TASKS:
- A) Answer these questions using the article on the cold front in the Midlands. Mark each answer (i), (ii) or (iii), one per line.
(i) What date is given for the start of winter?
(ii) What average high and low do Midland residents usually see?
(iii) Where does Pierce Larkins work?
- B) For each statement, say whether it agrees with the article on the cold front in the Midlands. Answer yes or no and quote the words from the article that decide it.
(i) The Midwest and Northeast have started seeing snow storms later than usual.
(ii) The Midlands of South Carolina is averaging between 10 and 20 degrees below normal.
(iii) Larkins describes the current cold as probably the first hard freeze with widespread temperatures in the low and mid-20s.

(Graphic by Julia Goulet/National Weather Service)

Plant owners should be ready to protect their plants as a cold front moves through the Midlands. 

The past week, the United States has seen temperatures drop as a cold front sweeps from the west to east coast. While winter isn’t set to start until Dec. 21, the Midwest and Northeast have started seeing snow storms earlier than usual, according to the Farmers Almanac. As for the Midlands, temperatures have dropped this last week.

Thursday night into early Friday morning, temperatures were in the 30s, which is below freezing. Plant owners should be aware that plants need special care during these cold weeks.

“We had a frost event a couple of weeks ago, but this is probably the first hard freeze we’ve had where we have widespread temperatures down into the low and mid-20s,” said Pierce Larkins, a metrologist at the National Weather Service in Columbia. 

The temperatures from the past couple of days are unusual for this time of the year, Larkins said. Midland residents usually see about 66 on average as a high and a low of 41. The Midlands of South Carolina is averaging between 10 and 20 degrees below normal. 

During these cold temperatures, there are different ways that plant owners can help their plants so they aren’t suffering.

GIVEN MATERIAL:
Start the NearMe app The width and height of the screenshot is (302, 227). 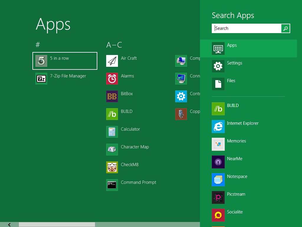tap(234, 159)
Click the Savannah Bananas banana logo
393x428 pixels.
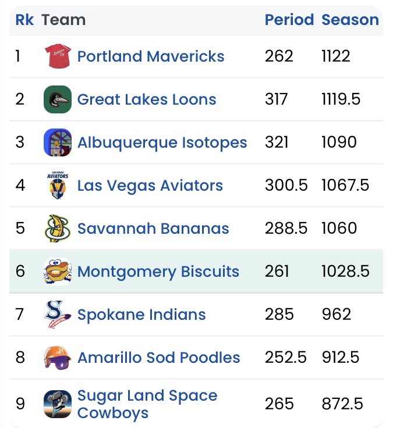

RESPONSES TO THE EXERCISE:
- A)
(i) Dec. 21
(ii) A high of about 66 and a low of 41
(iii) At the National Weather Service in Columbia

- B)
(i) No: "the Midwest and Northeast have started seeing snow storms earlier than usual"
(ii) Yes: "The Midlands of South Carolina is averaging between 10 and 20 degrees below normal."
(iii) Yes: "this is probably the first hard freeze we’ve had where we have widespread temperatures down into the low and mid-20s"